Cookies in Ruby on Rails. You can’t store Arrays in there

Yesterday I decide to implement a simple feature in iccfriends that allow people to track who is already their friend, but I didn’t want to use the db so I opted for local storage and went with a cookie.

I read the rails docs about the cookies method and decided to give it a try with this code:

def foo
  if cookies[:friends].blank?
    cookies[:friends] = [params[:id]]
  else
    cookies[:friends] = cookies[:friends] << params[:id]
  end
end

It seemed to work correctly but the Array was converted to a String before going in the cookie. This is where my cookie ignorance showed as I tried again and again to store an Array in it, to no avail.

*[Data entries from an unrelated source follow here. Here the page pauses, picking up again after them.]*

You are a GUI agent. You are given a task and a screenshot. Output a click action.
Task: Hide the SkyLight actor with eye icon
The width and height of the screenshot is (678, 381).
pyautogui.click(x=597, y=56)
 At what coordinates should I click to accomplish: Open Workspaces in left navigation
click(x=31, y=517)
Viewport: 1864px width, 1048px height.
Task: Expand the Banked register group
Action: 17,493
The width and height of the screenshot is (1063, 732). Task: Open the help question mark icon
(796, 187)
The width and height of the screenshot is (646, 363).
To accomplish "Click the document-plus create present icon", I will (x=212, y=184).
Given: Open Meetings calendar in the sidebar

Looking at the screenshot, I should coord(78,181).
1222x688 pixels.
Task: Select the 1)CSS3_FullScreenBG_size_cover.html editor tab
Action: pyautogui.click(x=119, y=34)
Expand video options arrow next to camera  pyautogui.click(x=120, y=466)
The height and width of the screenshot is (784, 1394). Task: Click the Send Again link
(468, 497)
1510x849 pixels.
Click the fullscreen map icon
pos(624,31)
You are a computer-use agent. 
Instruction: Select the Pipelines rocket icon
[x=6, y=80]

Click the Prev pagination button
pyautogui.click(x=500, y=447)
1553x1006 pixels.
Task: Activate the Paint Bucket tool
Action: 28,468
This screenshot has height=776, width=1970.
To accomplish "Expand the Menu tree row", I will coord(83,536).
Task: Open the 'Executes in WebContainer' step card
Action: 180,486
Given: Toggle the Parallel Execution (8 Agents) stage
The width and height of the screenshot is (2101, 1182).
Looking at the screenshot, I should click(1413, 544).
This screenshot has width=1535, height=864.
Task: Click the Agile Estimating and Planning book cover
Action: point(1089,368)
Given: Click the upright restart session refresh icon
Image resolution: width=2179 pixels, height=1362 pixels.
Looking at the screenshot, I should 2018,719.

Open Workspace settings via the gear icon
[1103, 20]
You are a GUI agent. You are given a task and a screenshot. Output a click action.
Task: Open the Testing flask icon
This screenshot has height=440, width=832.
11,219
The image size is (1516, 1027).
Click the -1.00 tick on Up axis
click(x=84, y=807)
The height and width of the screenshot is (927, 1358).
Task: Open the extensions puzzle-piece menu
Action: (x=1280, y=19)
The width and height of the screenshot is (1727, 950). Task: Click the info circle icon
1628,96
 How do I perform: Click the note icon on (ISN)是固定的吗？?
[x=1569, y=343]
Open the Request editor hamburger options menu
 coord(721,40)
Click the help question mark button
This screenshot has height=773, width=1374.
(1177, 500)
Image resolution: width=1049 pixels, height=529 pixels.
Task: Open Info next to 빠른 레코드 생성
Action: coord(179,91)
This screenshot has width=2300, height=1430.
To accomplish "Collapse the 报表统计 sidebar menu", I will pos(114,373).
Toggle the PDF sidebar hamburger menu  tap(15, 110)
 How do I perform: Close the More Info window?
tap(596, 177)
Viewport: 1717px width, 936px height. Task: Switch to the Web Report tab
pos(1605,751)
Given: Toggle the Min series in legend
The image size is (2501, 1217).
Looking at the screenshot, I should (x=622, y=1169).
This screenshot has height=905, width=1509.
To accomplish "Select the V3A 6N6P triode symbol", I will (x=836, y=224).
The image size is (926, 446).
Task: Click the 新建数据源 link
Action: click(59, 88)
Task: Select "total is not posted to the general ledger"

After googling around for a little while I discovered there was no way I could store an object in the cookie without some sort of serialization, so I had to use good old Array#join and String#split.

def bar_write
  if cookies[:friends].blank?
    cookies[:friends] = params[:id]
  else
    cookies[:friends] = cookies[:friends] << ",#{params[:id]}"
  end
end
 
def bar_read
  @var = cookies[:friends] ? cookies[:friends].split(",") || []
end

7 Responses to “Cookies in Ruby on Rails. You can’t store Arrays in there”

  1. mystery man Says:

    Instead of split and join, how about to_yaml and YAML.load

  2. Giovanni Intini Says:

    I didn’t want to add the YAML overhead since it’s simply an array of integers.

  3. Federico Says:

    A more compact way that makes use of method chaining:

    def bar_write
    cookies[:friends] = cookies[:friends].to_s.split(’,’).push(params[:id].to_s).join(’,’)
    end

    def bar_read
    cookies[:friends].to_s.split(’,’)
    end

  4. Giovanni Intini Says:

    Federico you get an exception if cookies[:friends] is nil using your method.

  5. Federico Says:

    Mmmh… are you sure? :)

    irb(main):007:0> nil.to_s.split(’,’).push(‘a’.to_s).join(’,’)
    => “a”
    irb(main):008:0> nil.to_s.split(’,’)
    => []

    the to_s call is there to prevent the exception! :)

  6. Giovanni Intini Says:

    I totally overlooked that, I didn’t no nil had a to_s :)

    Thanks for the tip!

  7. Ben Strackany Says:

    Yep we found this out, too. No built-in subcookies, boo. Thing is, you can pass a hash as a value, but it expects that hash to be a list of cookie parameters (e.g. value, path, expiration, etc).